As indicated Table 2 the sensory panel analysis showed significant differences over the storage time (P ≤ 0.05). Fresh vegetables lose their typical fresh appearance and texture following processing after a short storage time. Crispness, flavor and freshness in all treatments were acceptable up to day 6. T2 and T3 showed better result in case of maintaining flavor, crispness and freshness up to the 9th day of storage.

Table 2 Sensory analysis (color, crispiness, freshness, taste) of fresh-cut lettuce washed with six washing treatment and stored at 4 °C for 12 days
Full size table

Conclusion

Commercially packaged lettuce loses its quality over time and during its shelf time; two significant reasons of this quality loss are intensified browning and the damage to crispy texture.
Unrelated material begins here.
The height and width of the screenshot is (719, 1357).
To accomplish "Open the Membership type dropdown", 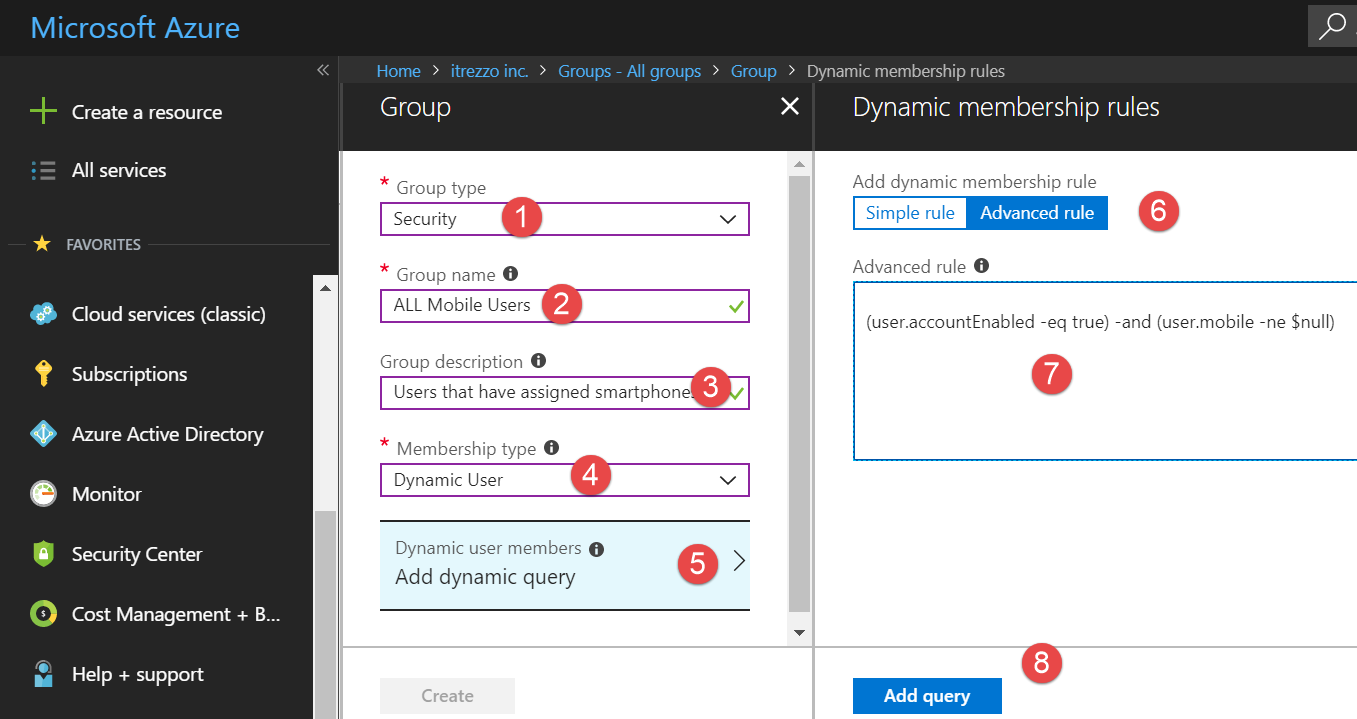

In an attempt to maintain quality indicators, various washing treatments were investigated in this study. According to the results, application of Calcium lactate + heat shock (50 °C) + hypochlorite + cysteine + ascorbic acid showed the highest effects on preserving antioxidant activity and total phenolic compounds of modified atmospheric packed lettuce during 12 days of cold storage. Evaluation of current treatments and procedures revealed that application of ascorbic acid and sodium hypochlorite was useful in maintaining most of the quality indicators. Combination of this treatment with cysteine is suggested due to maintenance of more phenolic compounds and providing more satisfaction of consumers.